======== MATERIAL FOR THIS EXERCISE
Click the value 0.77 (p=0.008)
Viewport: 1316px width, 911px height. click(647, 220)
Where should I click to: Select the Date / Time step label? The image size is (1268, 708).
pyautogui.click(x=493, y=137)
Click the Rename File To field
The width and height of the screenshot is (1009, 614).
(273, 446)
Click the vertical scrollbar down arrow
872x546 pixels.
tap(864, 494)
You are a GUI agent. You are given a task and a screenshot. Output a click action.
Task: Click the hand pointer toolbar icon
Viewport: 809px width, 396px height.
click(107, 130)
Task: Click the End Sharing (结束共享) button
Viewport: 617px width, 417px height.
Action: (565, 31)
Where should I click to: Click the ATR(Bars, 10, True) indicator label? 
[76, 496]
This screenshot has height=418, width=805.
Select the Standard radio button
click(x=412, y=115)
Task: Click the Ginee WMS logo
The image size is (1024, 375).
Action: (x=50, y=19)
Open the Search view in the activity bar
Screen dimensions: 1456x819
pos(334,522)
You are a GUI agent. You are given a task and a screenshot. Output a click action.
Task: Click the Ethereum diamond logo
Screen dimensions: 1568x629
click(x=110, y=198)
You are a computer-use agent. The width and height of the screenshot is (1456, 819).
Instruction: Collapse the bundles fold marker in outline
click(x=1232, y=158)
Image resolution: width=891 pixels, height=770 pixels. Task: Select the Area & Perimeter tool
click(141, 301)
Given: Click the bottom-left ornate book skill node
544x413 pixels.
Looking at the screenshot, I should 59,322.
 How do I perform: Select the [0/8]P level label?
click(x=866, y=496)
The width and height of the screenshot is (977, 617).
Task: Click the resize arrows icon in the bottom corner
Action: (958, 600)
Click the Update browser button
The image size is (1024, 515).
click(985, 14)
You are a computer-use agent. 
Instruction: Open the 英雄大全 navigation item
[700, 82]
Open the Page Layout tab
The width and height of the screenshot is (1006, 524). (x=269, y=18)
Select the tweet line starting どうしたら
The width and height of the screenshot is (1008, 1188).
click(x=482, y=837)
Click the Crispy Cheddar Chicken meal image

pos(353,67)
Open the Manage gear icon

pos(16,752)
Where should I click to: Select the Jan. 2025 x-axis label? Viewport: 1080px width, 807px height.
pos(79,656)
================
GOAL OF THE EXERCISE: Rewrite the stretch of the material that begins with the line containing "This screenshot has height=418, width=805." and runs to the end, changing "Standard" to "Advanced" and leaving everything else untouched.

CORRECT RESPONSE:
This screenshot has height=418, width=805.
Select the Advanced radio button
click(x=412, y=115)
Task: Click the Ginee WMS logo
The image size is (1024, 375).
Action: (x=50, y=19)
Open the Search view in the activity bar
Screen dimensions: 1456x819
pos(334,522)
You are a GUI agent. You are given a task and a screenshot. Output a click action.
Task: Click the Ethereum diamond logo
Screen dimensions: 1568x629
click(x=110, y=198)
You are a computer-use agent. The width and height of the screenshot is (1456, 819).
Instruction: Collapse the bundles fold marker in outline
click(x=1232, y=158)
Image resolution: width=891 pixels, height=770 pixels. Task: Select the Area & Perimeter tool
click(141, 301)
Given: Click the bottom-left ornate book skill node
544x413 pixels.
Looking at the screenshot, I should 59,322.
 How do I perform: Select the [0/8]P level label?
click(x=866, y=496)
The width and height of the screenshot is (977, 617).
Task: Click the resize arrows icon in the bottom corner
Action: (958, 600)
Click the Update browser button
The image size is (1024, 515).
click(985, 14)
You are a computer-use agent. 
Instruction: Open the 英雄大全 navigation item
[700, 82]
Open the Page Layout tab
The width and height of the screenshot is (1006, 524). (x=269, y=18)
Select the tweet line starting どうしたら
The width and height of the screenshot is (1008, 1188).
click(x=482, y=837)
Click the Crispy Cheddar Chicken meal image

pos(353,67)
Open the Manage gear icon

pos(16,752)
Where should I click to: Select the Jan. 2025 x-axis label? Viewport: 1080px width, 807px height.
pos(79,656)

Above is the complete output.